La “Needle” è una galleria in vetro lunga 40 metri che collega la “Casa di Ferro”, la parte storica e tutelata del Kunsthaus Graz, con la nuova “Bubble”. La “Needle” funge da piattaforma panoramica e offre ai visitatori una splendida vista sulla città vecchia di Graz.
Particolari
Cosa ci fa un extraterrestre nel patrimonio culturale mondiale Graz? Sulla riva destra del fiume Mur, emerge il simbolo della nuova Graz, simile ad una abbagliante enorme bolla blu. Chiamata dai suoi creatori Peter Cook und Colin Fournier "Friendly Alien", la Kunsthaus dal 2003 attira le masse grazie ad un’architettura spettacolare e a diverse mostre d’arte contemporanea.
Non solo. È divenuto un simbolo di quell’armonioso contrasto di vecchio e nuovo di Graz. Infatti è cresciuta dalle viscere della Eisernen Haus -casa di ferro-, uno dei primi edifici in ghisa del continente (1848) che all’epoca fece discutere molto.
I sogni a volte diventano realtà. Il sogno dei grazesi di avere una Kunsthaus, ad esempio. Non a caso fu scelta la riva destra del fiume Mur, che fino ad allora era stata la parte di Graz messa un poco in disparte. I vicini?

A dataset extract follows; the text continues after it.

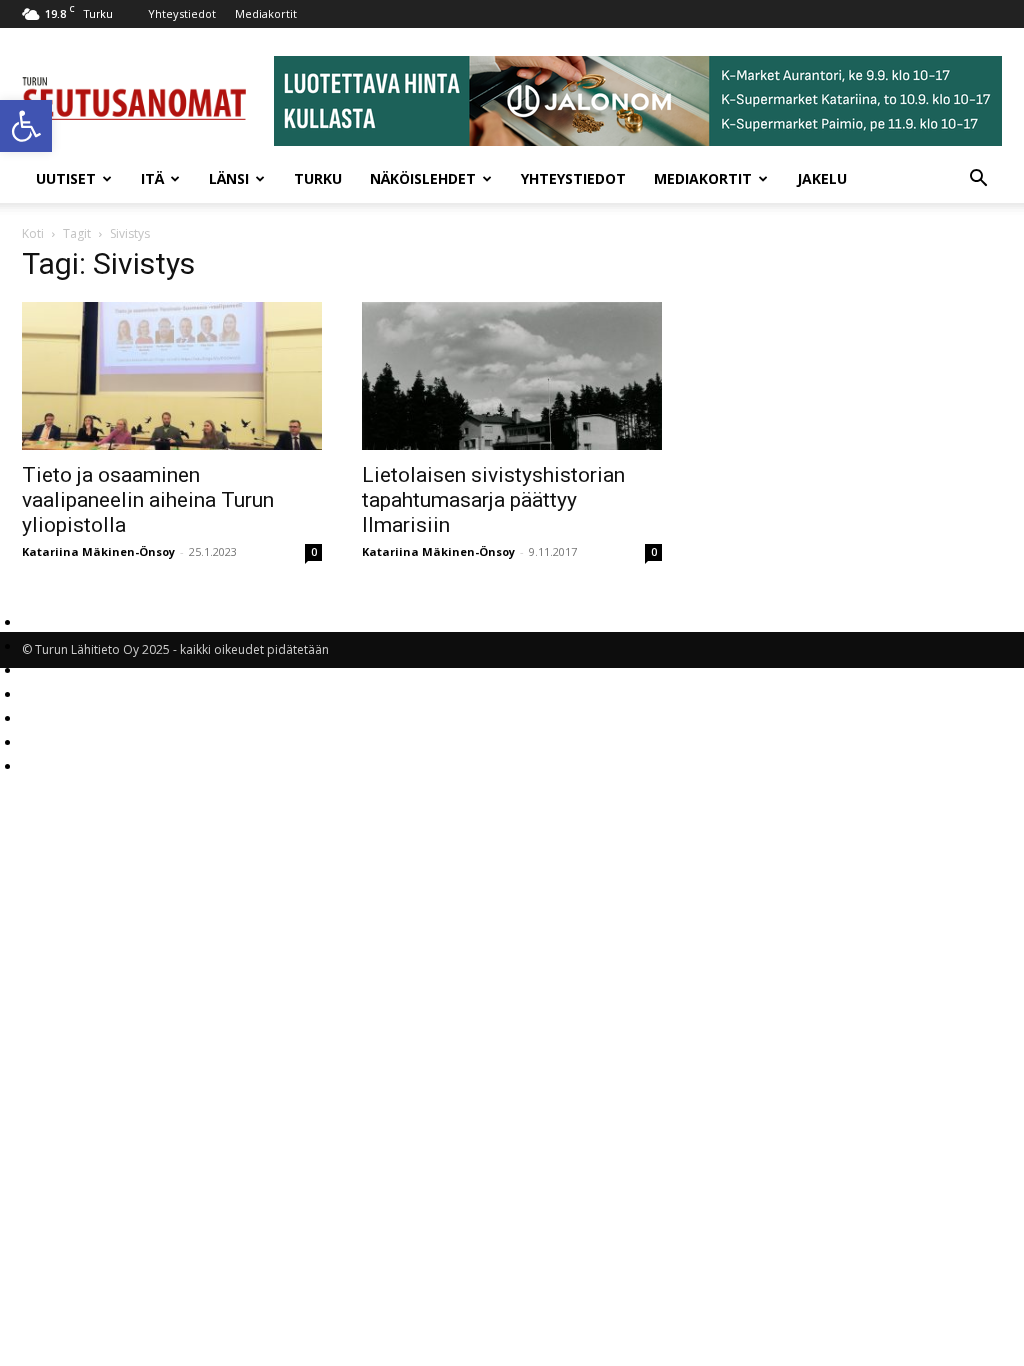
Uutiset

La Eiserne Haus, un'audace - per l'epoca - costruzione in ghisa seminascosta e quasi dimenticata dell'architetto grazese Josef Benedict Withalm del 1848.
La decisione finale del concorso internazionale per il risanamento della Eiserne Haus e la messa in piedi di una Galleria d'Arte fu assegnata ai due architetti inglesi Peter Cook und Colin Fournier. La forma ed il materiale della struttura vuole coscientemente staccarsi dalle case antiche vicine con le loro tegole di cotto rosso, aderendo tuttavia con molto rispetto all'antico.
La "pelle" esterna del Friendly Alien è formata da 1.066 elementi in plexiglas. Di sera, la sua facciata BIX trasmette dei segnali luminosi e delle iscrizioni; la luce del giorno è risucchiata da quelle specie di oblò tutti rivolti al nord. Needle si chiama la piattaforma panoramica sopraelevata di vetro, a mezz'aria tra la Kunsthaus e la Eiserne Haus. Al suo interno ci sono shop, l'amministrazione e la Camera Austria - un'istituzione che si dedica a mostre e all'omonima rivista di fotografia. Il corpo trasparente sottostante ospita un ristorante e la Medialounge. il Travelator, la scala mobile, porta i visitatori nel cuore dell'alieno. Si tratta di una superficie molto flessibile, adatta per ogni tipo di mostre ed esposizioni su due piani che si rivolgono esclusivamente all'arte degli ultimi 40 anni. La Kunsthaus se lo può permettere!
Curioso: Non tutti gli oblò sono rivolti a nord. Uno sbircia verso est, ad inquadrare ed immortalare la torre dell'orologio, l'amato simbolo della città, che lì sembra aver trovato il posto d'onore perfetto per l'opera d'arte che è.